# Air Breathing fish



## thename123 (Dec 13, 2009)

Out of curiosity, does anyone know any aquarium fish that can breathe fresh air as well as dissolved oxygen? I have a hunch that Poecilia's have this ability...but I may be wrong.


----------



## Fishfinder (Feb 17, 2008)

Gourami's, killifish and paradise fish all can i believe.


----------



## Hitch (Apr 26, 2009)

corys also can, and some other armoured catfish to some extent. 

Lungfish also can


----------



## bae (May 11, 2007)

Fish in distress will gulp air while trying to breathe the surface water, which will be the most highly oxygenated. You might see this with poecilids, which have mouths designed for surface feeding -- they may inadvertently gulp air while grabbing food.

Some fish have developed the ability to use air. Anabantoids (bettas, gouramis, paradise fish, etc) use a structure called the labyrinth to use air. Corydoras catfish and some other unrelated spp can swallow air and extract oxygen from it in their intestines.

Primitive fish can often use air with their swim bladders, which are open to the pharynx. Fish developed lungs first (and there still are a few species with functional lungs), and later evolved swim bladders from the lungs.

AFAIK, no killifish have developed air breathing, although they may gulp air as in teh first paragraph.


----------



## AquaNeko (Jul 26, 2009)

bae said:


> Fish in distress will gulp air while trying to breathe the surface water, which will be the most highly oxygenated. You might see this with poecilids, which have mouths designed for surface feeding -- they may inadvertently gulp air while grabbing food.
> 
> Some fish have developed the ability to use air. Anabantoids (bettas, gouramis, paradise fish, etc) use a structure called the labyrinth to use air. Corydoras catfish and some other unrelated spp can swallow air and extract oxygen from it in their intestines.

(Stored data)
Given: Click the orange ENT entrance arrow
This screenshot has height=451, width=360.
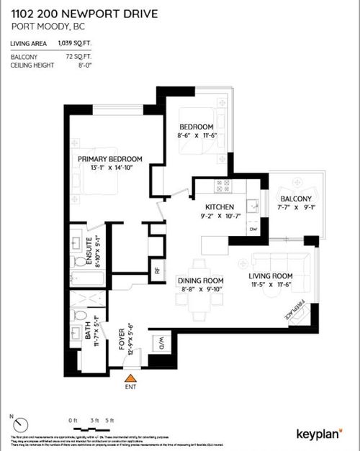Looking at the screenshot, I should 130,377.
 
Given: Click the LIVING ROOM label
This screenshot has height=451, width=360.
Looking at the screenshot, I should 271,275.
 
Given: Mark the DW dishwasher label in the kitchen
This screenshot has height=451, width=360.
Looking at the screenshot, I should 253,229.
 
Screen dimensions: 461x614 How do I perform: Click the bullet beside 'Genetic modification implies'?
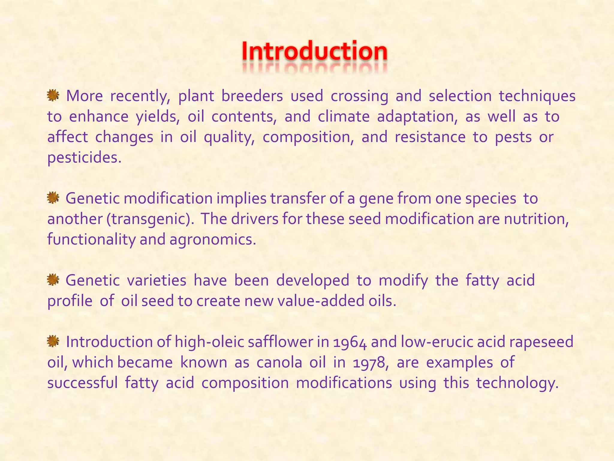pos(53,198)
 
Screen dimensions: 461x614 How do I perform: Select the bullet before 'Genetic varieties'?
pos(53,280)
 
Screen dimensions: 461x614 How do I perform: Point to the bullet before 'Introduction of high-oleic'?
pos(53,341)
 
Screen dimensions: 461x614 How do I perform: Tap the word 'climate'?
pos(344,116)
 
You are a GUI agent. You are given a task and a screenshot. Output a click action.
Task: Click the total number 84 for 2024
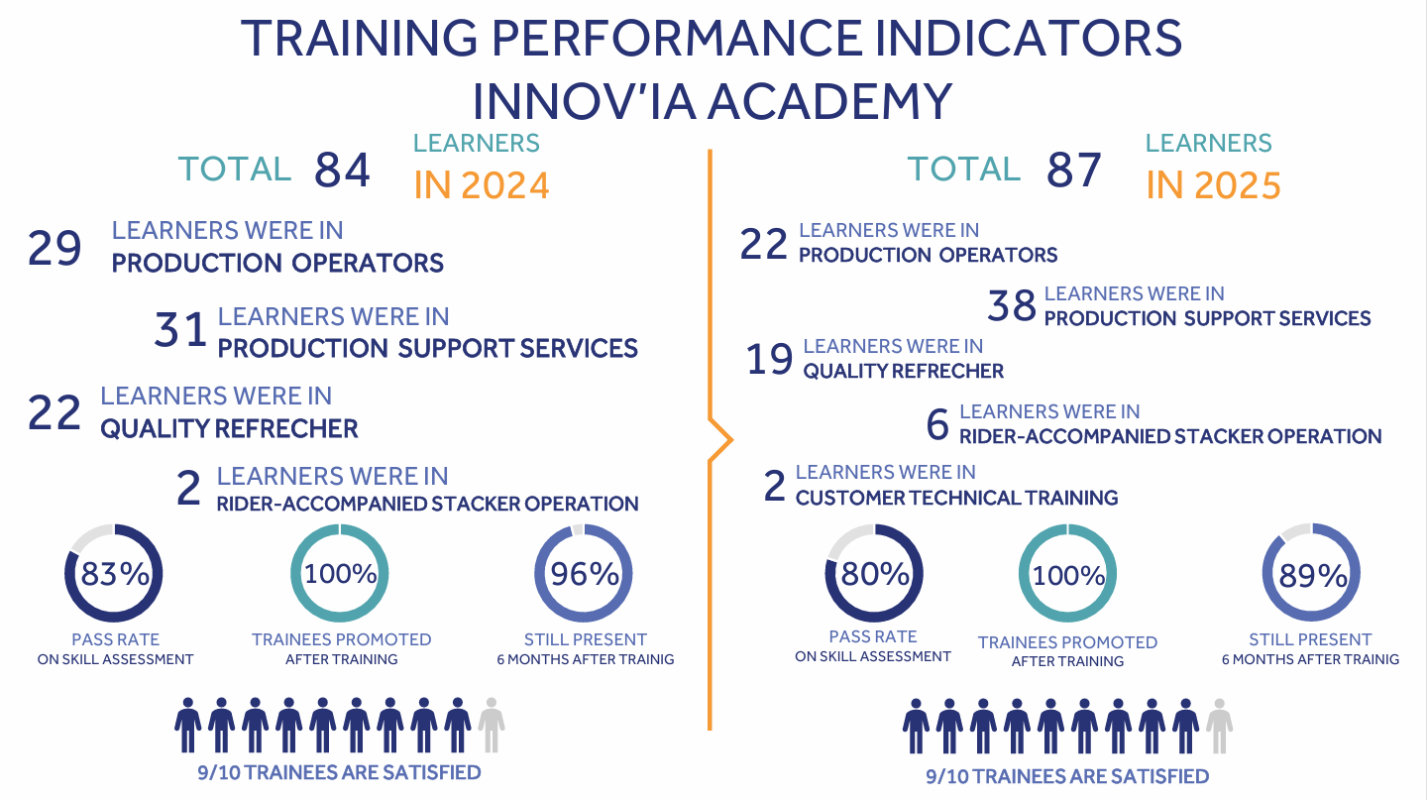coord(342,170)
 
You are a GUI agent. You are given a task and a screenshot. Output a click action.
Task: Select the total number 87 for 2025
coord(1073,170)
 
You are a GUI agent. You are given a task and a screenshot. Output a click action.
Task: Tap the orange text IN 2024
coord(482,185)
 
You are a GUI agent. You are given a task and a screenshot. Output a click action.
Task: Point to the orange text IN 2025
coord(1213,185)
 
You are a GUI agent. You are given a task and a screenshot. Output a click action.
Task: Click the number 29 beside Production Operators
coord(55,248)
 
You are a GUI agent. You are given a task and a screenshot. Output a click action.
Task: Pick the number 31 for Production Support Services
coord(180,329)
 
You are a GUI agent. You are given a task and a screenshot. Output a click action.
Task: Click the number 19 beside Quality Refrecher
coord(770,359)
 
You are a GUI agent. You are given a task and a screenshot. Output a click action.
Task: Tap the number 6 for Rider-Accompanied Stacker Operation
coord(937,424)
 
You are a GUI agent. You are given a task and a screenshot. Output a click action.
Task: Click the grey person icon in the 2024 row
coord(492,725)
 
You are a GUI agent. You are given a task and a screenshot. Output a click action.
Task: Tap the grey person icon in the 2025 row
coord(1219,726)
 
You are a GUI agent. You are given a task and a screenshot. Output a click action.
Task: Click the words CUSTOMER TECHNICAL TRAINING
coord(956,498)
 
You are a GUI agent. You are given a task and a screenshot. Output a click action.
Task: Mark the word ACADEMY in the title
coord(830,102)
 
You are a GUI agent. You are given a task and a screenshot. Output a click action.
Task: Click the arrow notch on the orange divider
coord(730,439)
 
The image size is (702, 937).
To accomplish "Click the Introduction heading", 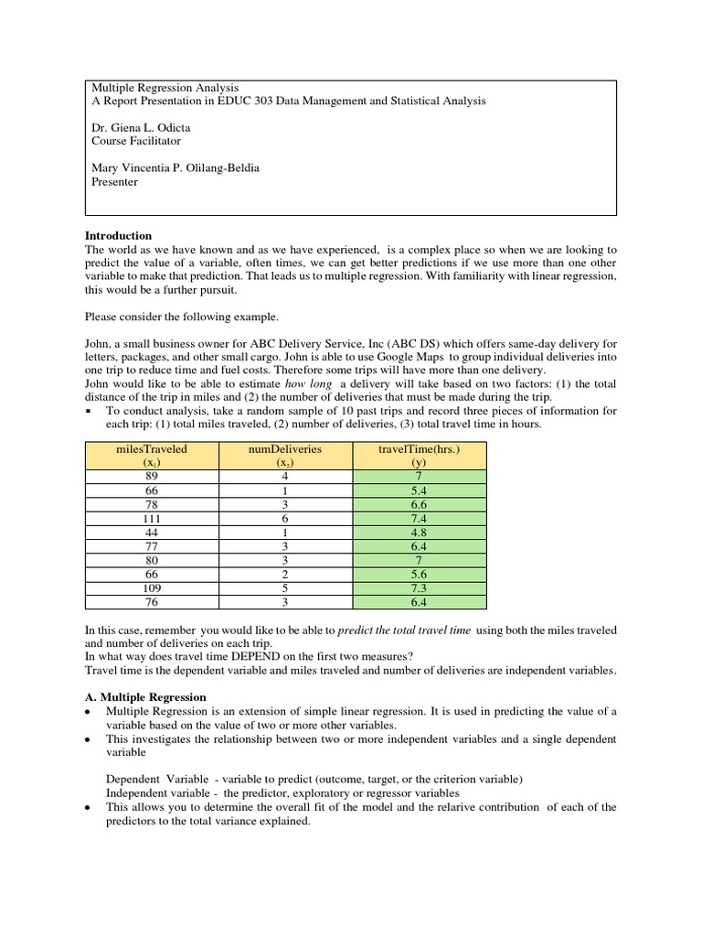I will (x=118, y=235).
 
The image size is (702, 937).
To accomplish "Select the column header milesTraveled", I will (x=151, y=450).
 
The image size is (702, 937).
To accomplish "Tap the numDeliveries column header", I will (x=285, y=450).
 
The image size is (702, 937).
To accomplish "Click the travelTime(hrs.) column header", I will (x=420, y=450).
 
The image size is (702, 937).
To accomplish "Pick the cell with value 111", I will (x=151, y=517).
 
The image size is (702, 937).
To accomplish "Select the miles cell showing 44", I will (x=151, y=531).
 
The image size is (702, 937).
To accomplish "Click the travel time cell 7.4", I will (x=420, y=517).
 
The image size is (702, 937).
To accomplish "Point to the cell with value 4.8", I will (x=420, y=531).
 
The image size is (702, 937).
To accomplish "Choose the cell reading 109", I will (x=151, y=588).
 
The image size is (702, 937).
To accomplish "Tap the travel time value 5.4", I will (x=420, y=490).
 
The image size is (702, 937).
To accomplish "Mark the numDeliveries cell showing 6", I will (x=285, y=517).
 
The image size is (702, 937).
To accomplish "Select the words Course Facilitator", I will (x=136, y=142).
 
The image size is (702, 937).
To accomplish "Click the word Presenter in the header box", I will (x=114, y=182).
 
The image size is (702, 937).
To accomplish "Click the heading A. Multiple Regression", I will (x=145, y=697).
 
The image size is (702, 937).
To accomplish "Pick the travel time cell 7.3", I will (x=420, y=588).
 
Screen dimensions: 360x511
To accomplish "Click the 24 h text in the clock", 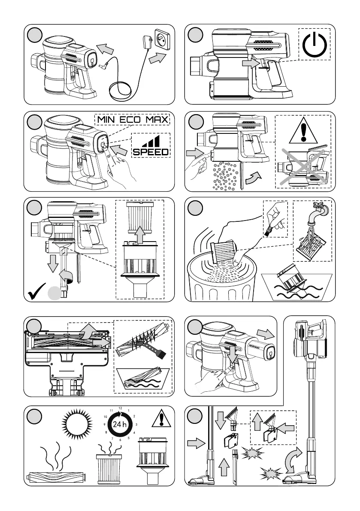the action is pos(120,424).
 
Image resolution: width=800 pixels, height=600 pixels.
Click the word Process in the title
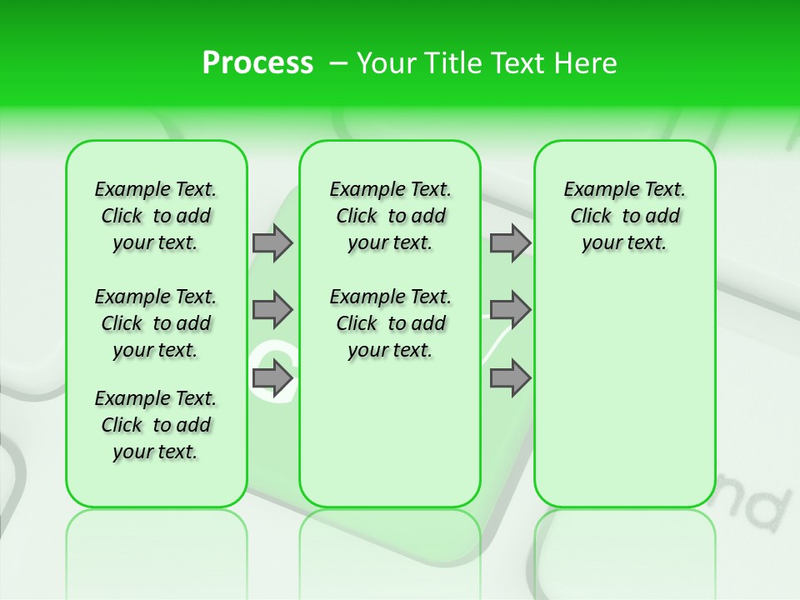click(258, 63)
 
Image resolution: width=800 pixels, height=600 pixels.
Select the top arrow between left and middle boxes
click(272, 243)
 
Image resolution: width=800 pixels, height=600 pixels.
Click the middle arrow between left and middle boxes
click(272, 310)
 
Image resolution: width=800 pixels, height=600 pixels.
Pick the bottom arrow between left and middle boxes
click(272, 379)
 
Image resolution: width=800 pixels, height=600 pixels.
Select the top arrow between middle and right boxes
click(510, 243)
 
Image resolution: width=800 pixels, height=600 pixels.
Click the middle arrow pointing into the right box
click(510, 310)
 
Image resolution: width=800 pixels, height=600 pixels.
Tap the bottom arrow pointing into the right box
click(510, 379)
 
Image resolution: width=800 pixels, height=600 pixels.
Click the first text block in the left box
click(156, 216)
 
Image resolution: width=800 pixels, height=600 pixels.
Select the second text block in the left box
click(156, 323)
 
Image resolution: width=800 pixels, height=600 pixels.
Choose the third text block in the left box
click(156, 425)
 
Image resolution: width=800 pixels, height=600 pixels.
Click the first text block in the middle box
click(390, 216)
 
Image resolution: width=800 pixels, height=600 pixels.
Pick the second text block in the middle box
click(390, 323)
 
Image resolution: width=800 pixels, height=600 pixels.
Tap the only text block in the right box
click(624, 216)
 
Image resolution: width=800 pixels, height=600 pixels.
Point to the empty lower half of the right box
click(624, 400)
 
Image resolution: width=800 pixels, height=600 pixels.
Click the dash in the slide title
click(338, 63)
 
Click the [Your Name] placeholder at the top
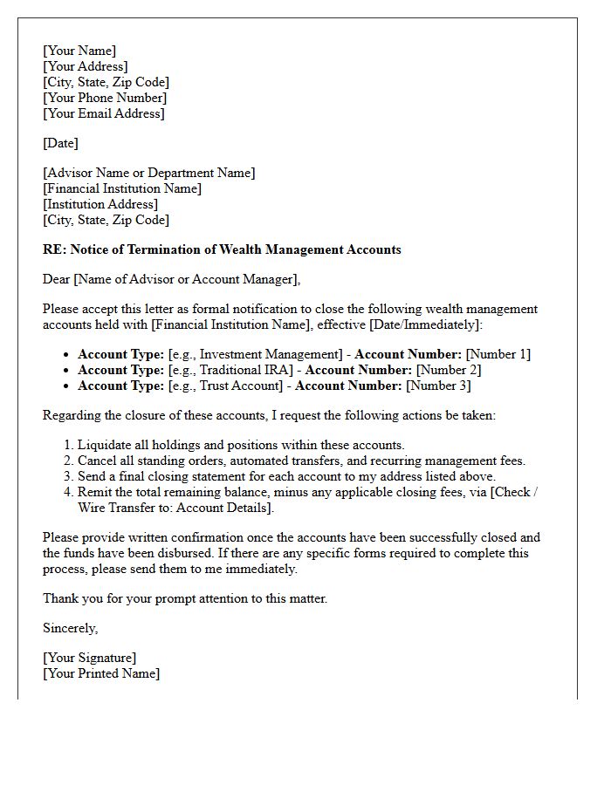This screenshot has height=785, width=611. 79,51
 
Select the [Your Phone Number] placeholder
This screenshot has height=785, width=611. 105,98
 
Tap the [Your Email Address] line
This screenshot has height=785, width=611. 104,113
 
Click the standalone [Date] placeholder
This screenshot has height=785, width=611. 60,143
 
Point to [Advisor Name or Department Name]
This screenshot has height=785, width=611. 149,173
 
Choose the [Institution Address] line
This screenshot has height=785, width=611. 100,204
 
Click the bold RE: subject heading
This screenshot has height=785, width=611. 222,249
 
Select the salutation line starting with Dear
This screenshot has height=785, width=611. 171,279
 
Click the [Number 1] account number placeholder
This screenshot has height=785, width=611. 498,354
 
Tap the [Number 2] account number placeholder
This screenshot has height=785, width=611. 448,370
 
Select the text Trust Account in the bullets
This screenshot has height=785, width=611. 235,386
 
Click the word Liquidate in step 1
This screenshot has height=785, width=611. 106,445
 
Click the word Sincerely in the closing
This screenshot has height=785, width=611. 70,628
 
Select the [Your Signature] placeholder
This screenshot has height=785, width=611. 90,658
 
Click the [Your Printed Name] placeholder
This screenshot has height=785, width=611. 101,673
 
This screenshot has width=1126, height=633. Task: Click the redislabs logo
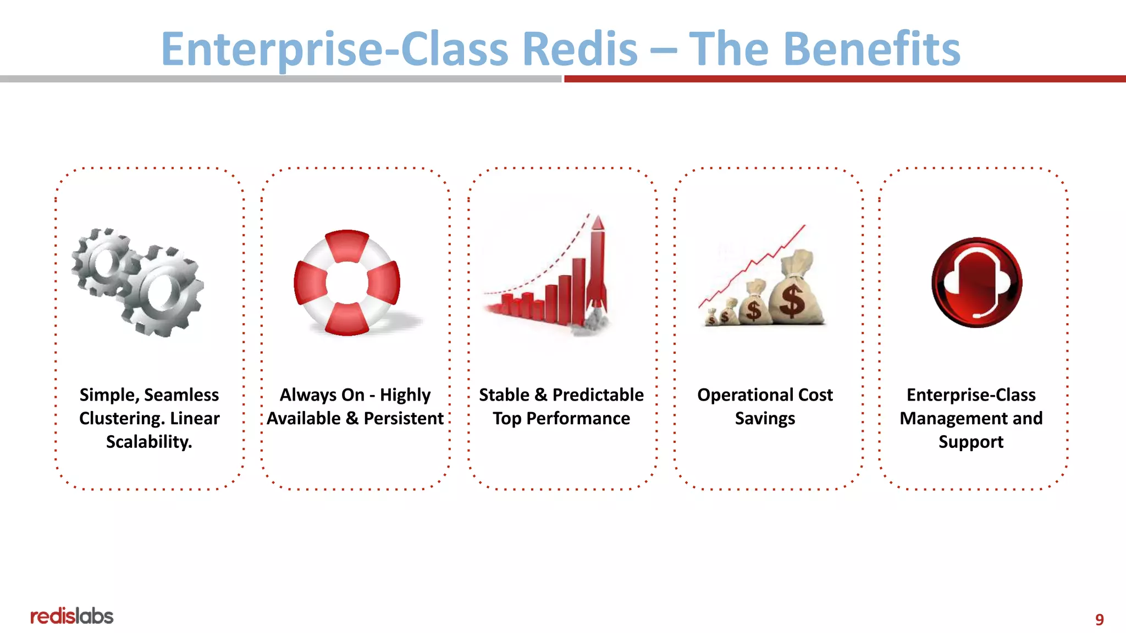[71, 616]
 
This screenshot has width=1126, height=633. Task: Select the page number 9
[1099, 619]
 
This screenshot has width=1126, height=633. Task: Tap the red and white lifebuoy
[347, 282]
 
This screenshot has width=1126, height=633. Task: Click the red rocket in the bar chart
[597, 264]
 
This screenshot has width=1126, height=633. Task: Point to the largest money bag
[796, 291]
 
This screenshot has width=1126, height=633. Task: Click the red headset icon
[976, 282]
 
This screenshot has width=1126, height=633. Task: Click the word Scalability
[149, 442]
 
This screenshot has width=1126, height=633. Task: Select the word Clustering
[122, 419]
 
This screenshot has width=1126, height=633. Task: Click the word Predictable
[598, 395]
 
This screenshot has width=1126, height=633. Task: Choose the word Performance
[578, 419]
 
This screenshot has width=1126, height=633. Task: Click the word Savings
[765, 419]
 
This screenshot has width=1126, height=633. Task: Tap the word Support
[970, 442]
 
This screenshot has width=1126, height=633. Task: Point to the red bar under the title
[844, 79]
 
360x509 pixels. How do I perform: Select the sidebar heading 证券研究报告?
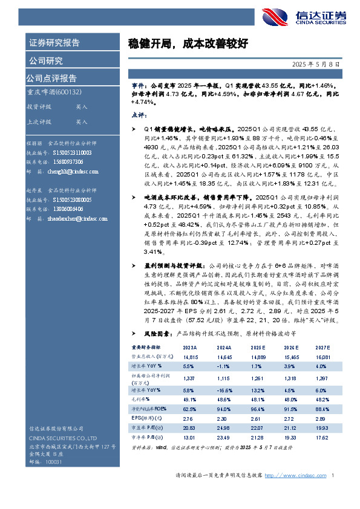tap(54, 43)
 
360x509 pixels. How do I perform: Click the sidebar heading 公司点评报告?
tap(51, 78)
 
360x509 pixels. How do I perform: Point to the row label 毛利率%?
tap(142, 400)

▶ Task list:
**1.** From the air-breathing fish thread, extract the passage starting with "## thename123 (Dec" and going on through "(Feb 17, 2008)".
**2.** Continue the forum thread on air-breathing fish from the point where it stops.

▶ Answers for the tasks:
**1.**
## thename123 (Dec 13, 2009)

Out of curiosity, does anyone know any aquarium fish that can breathe fresh air as well as dissolved oxygen? I have a hunch that Poecilia's have this ability...but I may be wrong.


----------



## Fishfinder (Feb 17, 2008)

**2.**
> 
> ...


If that's the case then I was thinking for a second a very silent tank setup with a smaller filter and really small air pump so the air pump won't have as large a sound as a larger pump. Just run the filter normally then bleed out say 5% load very little air into an air stone that way the air pump would not be using 100% load and thus being loud.

Seeing as the fish could gulp air it would seem like a tank with lesser worry of O2 starvation if the pump died or power outage while you're away.


----------



## Hitch (Apr 26, 2009)

In that case, go with fish that has a labyrinth organ. Like the gouramis, bettas and paradise fish.


----------



## GuppiesAndBetta (Jul 27, 2009)

Gars/Lungfish/Labyrinth fish.


----------



## shark (Jan 28, 2009)

dont forget polypterus


----------



## characinfan (Dec 24, 2008)

Arapaima/pirarucu are obligate air breathers. . . not that anyone would be keeping them in a household tank.


----------



## bluekrissyspikes (Apr 16, 2009)

lungfish are cool but you need a really big tank. mine has a crappy diy filter made out of a sponge and a powerhead and has no issues. they don't care about amonia either so that makes things easier.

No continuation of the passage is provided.